COURT OF APPEALS OF VIRGINIA


Present: Judges Elder, Frank and Felton
Argued at Richmond, Virginia
Record No. 0277-02-2
QUINTON CARY


v.


COMMONWEALTH OF VIRGINIA
OPINION BY JUDGE ROBERT P. FRANK
MAY 6, 2003


FROM THE CIRCUIT COURT OF THE CITY OF RICHMOND

Thomas N. Nance, Judge

Craig S. Cooley for appellant.

Steven A. Witmer, Assistant Attorney General (Jerry W. Kilgore, Attorney General, on brief), for appellee.

Quinton Cary (appellant) was convicted in a bench trial of murder, in violation of Code ??18.2-32; two counts of abduction, in violation of Code ??18.2-48; two counts of use of a firearm in the commission of a felony, in violation of Code ??18.2-53.1; and attempted murder, in violation of Code ???18.2-26 and 18.2-32. On appeal, he contends the trial court erred in denying his motion to suppress his confession. He argues that, as a juvenile, he did not knowingly, voluntarily, and willingly waive his Fifth Amendment rights prior to his interrogation by the police. For the reasons stated, we affirm the convictions.

BACKGROUND[1]

Appellant, who was seventeen years old at the time, was arrested at his home on July 13, 2001 and placed in a police car.
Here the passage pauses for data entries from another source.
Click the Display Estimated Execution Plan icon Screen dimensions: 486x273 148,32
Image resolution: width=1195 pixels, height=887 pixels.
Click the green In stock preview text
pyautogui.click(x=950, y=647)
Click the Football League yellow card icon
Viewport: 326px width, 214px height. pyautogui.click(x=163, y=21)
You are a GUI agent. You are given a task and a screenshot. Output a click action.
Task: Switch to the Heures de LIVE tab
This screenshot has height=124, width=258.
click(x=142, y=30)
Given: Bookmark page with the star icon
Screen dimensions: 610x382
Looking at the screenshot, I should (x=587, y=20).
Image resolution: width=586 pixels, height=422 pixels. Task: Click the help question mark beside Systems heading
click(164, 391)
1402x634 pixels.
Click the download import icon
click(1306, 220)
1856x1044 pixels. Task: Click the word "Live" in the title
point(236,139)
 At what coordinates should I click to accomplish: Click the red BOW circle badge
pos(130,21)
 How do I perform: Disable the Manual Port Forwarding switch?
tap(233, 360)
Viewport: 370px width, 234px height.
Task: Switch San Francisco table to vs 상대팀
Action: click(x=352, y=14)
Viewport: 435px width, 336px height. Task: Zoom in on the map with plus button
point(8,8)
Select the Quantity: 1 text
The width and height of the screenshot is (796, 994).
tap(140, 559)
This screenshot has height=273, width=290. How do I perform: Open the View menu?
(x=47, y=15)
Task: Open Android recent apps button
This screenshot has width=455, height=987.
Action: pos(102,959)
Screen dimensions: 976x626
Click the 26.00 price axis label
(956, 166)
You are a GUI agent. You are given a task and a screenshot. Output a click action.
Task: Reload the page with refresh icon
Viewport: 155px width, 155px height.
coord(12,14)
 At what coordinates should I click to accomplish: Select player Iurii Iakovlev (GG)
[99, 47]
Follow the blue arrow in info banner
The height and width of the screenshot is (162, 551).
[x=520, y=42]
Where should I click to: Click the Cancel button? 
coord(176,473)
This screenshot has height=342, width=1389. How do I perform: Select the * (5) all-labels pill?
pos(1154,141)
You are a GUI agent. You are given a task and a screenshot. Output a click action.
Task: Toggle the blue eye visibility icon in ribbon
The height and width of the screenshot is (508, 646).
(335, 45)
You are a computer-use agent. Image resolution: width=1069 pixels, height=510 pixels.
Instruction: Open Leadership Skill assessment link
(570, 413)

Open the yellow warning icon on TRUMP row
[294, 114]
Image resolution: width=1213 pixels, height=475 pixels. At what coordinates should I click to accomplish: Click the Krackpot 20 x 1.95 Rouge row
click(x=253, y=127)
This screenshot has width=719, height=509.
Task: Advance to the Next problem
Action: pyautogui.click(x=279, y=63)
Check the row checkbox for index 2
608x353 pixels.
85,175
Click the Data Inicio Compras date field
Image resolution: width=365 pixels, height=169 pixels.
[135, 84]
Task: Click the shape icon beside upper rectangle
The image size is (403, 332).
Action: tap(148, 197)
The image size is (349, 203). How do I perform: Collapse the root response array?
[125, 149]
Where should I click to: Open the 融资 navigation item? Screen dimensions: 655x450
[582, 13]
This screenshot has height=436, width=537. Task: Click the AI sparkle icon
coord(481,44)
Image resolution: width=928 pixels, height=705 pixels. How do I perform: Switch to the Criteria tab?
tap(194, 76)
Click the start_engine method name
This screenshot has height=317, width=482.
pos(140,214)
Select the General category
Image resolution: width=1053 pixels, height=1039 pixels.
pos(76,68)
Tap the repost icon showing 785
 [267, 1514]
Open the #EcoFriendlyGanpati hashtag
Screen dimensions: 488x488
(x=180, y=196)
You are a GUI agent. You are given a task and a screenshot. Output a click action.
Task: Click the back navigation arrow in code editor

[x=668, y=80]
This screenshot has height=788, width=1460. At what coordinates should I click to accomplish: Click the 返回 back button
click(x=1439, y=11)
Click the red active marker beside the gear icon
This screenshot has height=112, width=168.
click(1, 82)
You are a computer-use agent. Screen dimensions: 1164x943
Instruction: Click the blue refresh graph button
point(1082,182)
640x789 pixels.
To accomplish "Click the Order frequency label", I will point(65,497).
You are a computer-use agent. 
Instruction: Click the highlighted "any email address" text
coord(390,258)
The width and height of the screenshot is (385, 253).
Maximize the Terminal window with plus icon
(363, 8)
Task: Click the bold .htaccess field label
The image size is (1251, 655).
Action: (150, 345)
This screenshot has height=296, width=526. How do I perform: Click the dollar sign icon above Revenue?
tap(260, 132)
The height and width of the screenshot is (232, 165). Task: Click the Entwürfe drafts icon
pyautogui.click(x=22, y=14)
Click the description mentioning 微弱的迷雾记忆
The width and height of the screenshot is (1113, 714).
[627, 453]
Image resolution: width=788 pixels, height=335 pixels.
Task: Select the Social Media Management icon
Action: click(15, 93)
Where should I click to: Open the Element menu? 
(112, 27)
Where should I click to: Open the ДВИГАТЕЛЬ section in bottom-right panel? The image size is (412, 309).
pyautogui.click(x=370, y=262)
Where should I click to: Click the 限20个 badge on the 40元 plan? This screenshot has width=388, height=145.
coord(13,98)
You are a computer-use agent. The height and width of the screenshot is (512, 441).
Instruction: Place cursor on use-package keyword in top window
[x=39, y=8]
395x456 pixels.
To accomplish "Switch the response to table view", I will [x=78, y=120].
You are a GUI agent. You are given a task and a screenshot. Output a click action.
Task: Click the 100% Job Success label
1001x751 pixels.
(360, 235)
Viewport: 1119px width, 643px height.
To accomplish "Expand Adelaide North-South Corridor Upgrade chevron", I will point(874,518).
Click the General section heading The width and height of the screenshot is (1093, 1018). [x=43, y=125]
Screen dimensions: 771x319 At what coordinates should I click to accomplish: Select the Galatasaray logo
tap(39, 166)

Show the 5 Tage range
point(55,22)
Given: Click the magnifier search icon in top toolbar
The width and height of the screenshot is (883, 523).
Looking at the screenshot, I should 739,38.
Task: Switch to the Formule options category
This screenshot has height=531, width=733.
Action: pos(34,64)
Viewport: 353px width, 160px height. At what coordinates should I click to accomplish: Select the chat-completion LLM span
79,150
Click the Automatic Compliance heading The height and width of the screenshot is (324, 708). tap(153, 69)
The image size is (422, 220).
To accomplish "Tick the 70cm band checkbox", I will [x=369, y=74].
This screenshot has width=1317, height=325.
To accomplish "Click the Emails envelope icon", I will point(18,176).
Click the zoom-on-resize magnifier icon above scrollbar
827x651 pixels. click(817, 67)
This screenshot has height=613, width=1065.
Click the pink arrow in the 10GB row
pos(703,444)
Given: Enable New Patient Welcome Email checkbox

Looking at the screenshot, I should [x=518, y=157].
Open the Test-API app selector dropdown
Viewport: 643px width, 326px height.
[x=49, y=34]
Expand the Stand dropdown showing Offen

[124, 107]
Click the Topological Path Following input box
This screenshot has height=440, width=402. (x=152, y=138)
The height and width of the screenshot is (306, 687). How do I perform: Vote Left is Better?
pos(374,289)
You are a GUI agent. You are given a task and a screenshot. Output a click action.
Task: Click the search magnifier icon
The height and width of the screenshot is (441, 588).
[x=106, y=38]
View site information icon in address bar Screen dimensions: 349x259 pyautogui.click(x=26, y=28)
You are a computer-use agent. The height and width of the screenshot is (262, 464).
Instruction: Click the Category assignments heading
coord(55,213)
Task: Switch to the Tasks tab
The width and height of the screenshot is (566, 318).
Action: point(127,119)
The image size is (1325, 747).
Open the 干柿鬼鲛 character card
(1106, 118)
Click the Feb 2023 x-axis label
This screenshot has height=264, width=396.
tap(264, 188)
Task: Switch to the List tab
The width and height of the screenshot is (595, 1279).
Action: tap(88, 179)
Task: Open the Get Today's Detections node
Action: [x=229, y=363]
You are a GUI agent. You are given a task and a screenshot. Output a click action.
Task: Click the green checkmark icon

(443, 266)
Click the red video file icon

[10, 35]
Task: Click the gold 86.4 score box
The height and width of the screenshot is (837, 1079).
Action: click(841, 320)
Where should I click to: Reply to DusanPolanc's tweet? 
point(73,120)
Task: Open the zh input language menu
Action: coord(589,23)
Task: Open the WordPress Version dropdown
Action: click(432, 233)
His mother tried to approach the car, but she was denied the opportunity to talk with her son at that point. Appellant was taken to police headquarters, but was not brought before any judicial officer prior to questioning.

Before the interview, Detective James E. Foster advised appellant of his Miranda rights, see Miranda v. Arizona, 384 U.S. 436 (1966). Appellant signed a waiver form, indicating he understood his rights. He signed just below the statement, “You may voluntarily waive or give up the above rights that have been explained to you and make a statement if you so desire.”

The police videotaped the entire interrogation, which lasted approximately forty minutes. Initially, appellant claimed he provided the codefendants with a gun, but did not participate in any of the crimes. Eventually he admitted his involvement in the offenses, although he continued to claim he did not actually shoot either of the victims.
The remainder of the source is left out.